### PROBLEM TO WORK ON
Please, in the data that follows, copy exactly the lines from the line with "Image resolution: width=1456" through the last one, both included. Do not include pictures.

[RECORDS PROVIDED Boundary: Start]

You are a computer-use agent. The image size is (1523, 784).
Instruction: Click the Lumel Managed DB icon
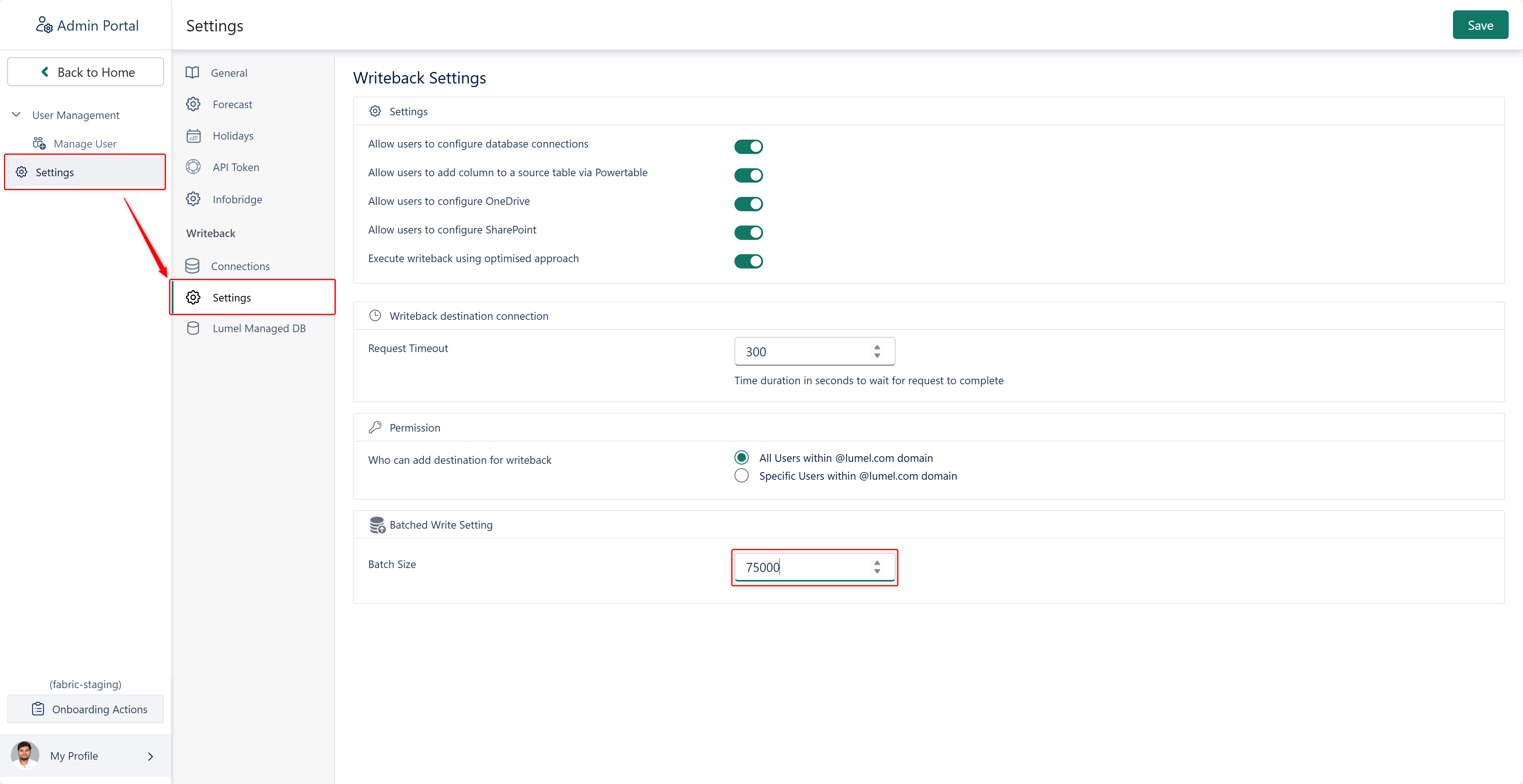click(x=193, y=328)
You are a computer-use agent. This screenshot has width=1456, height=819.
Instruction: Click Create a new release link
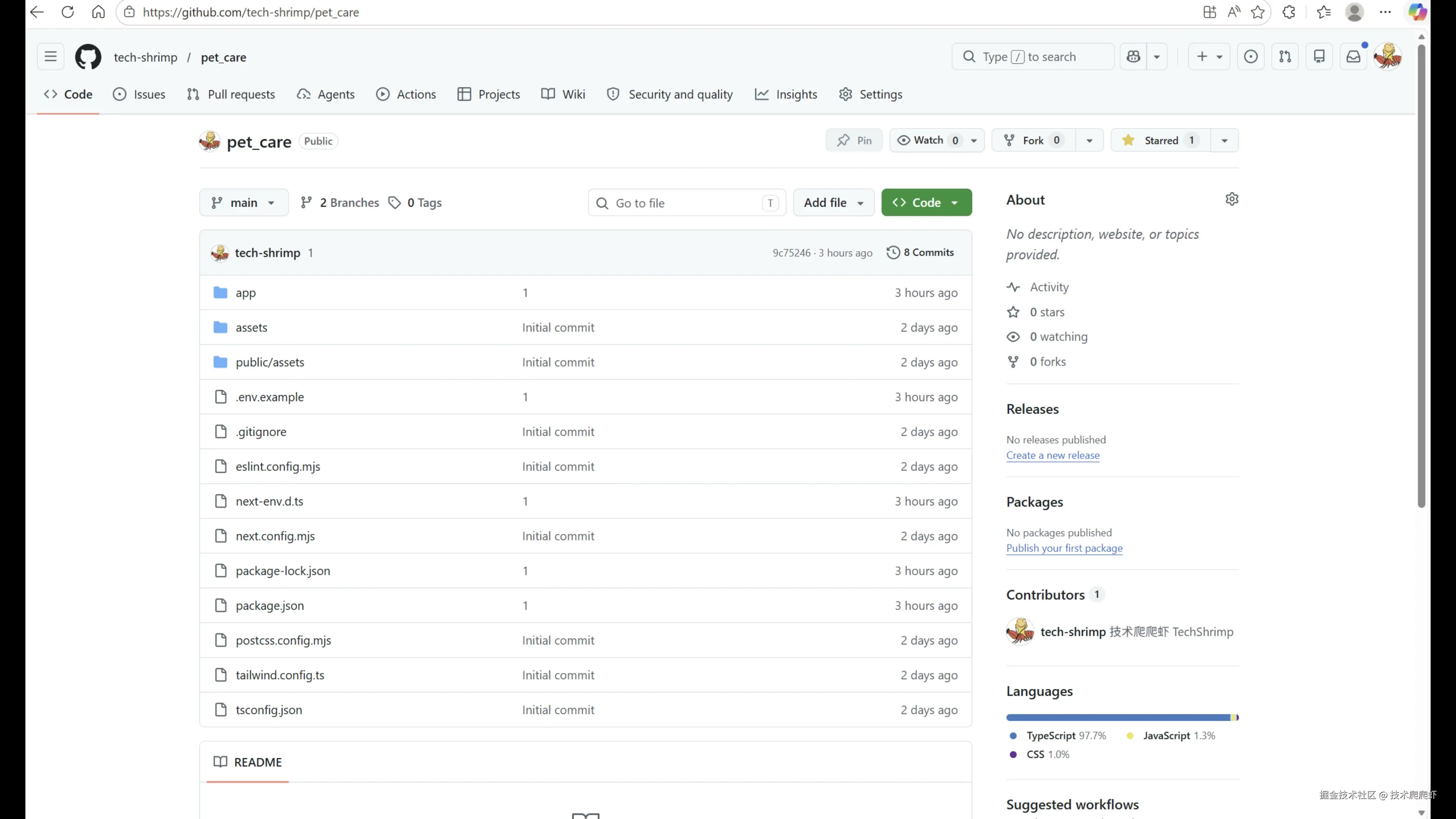coord(1053,455)
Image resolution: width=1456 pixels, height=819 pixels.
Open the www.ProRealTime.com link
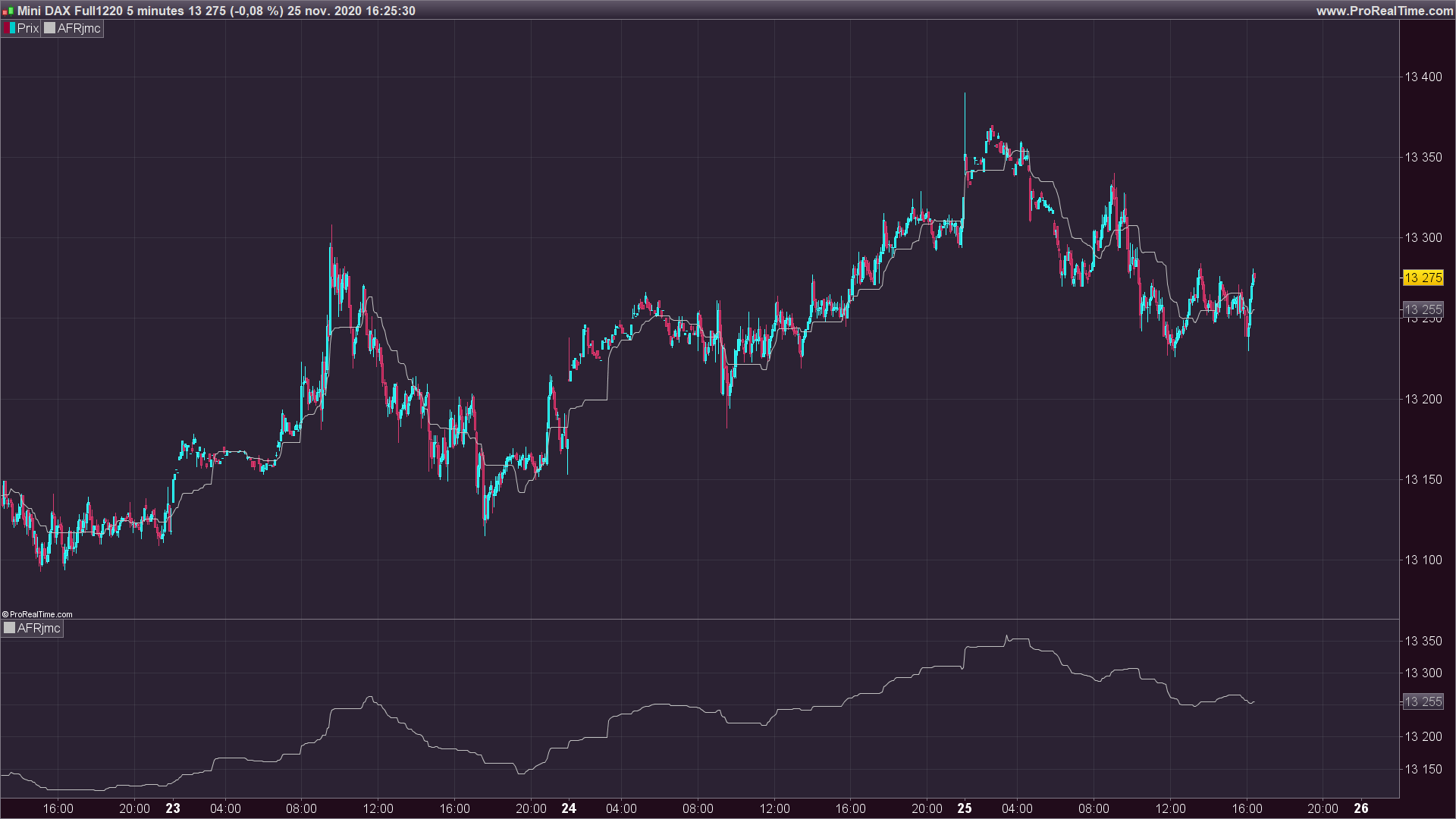point(1384,11)
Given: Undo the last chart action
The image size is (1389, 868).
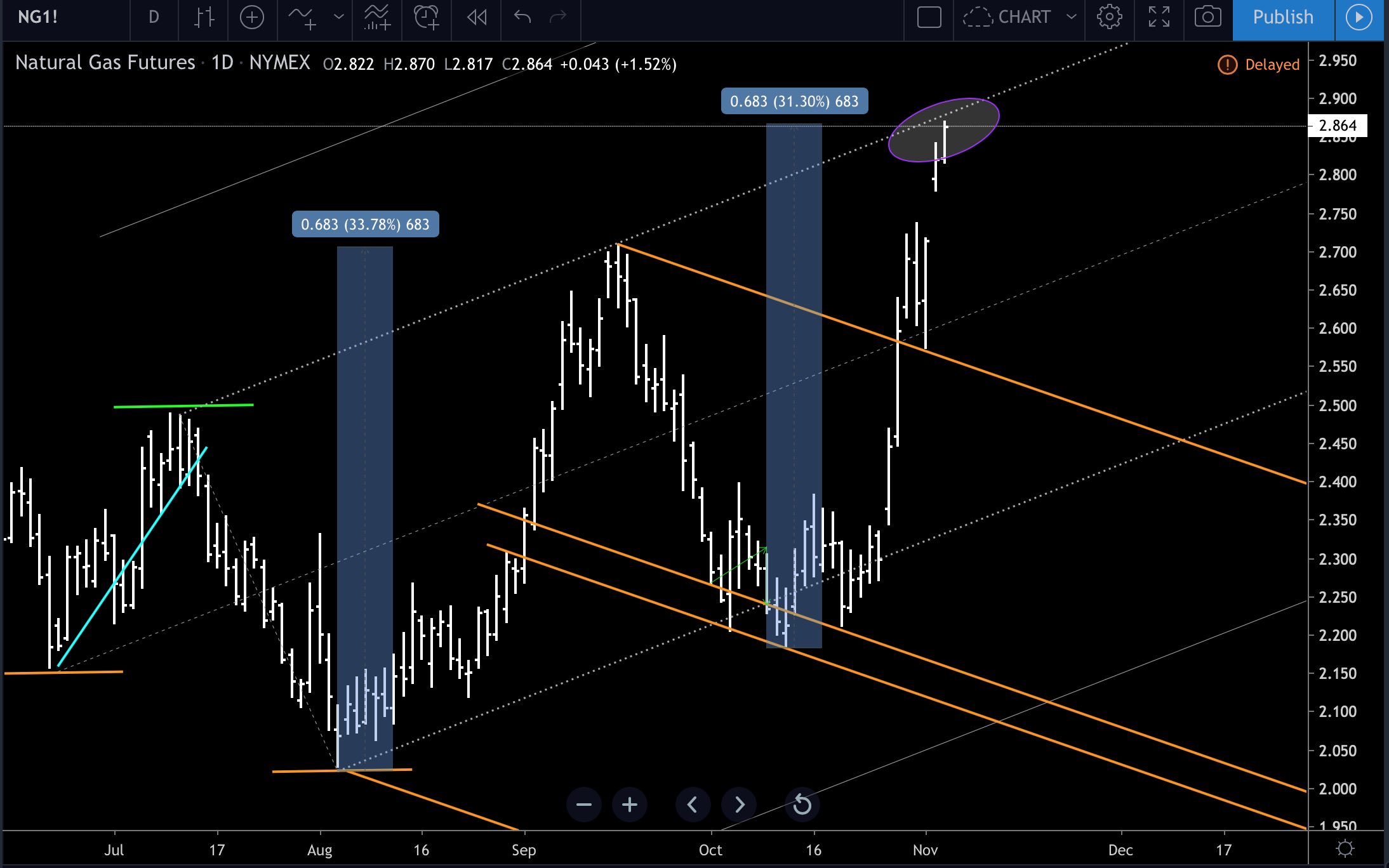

[RECORDS PROVIDED Boundary: End]

### TASK ANSWER
Image resolution: width=1456 pixels, height=819 pixels.
Open the www.ProRealTime.com link
point(1384,11)
Given: Undo the last chart action
The image size is (1389, 868).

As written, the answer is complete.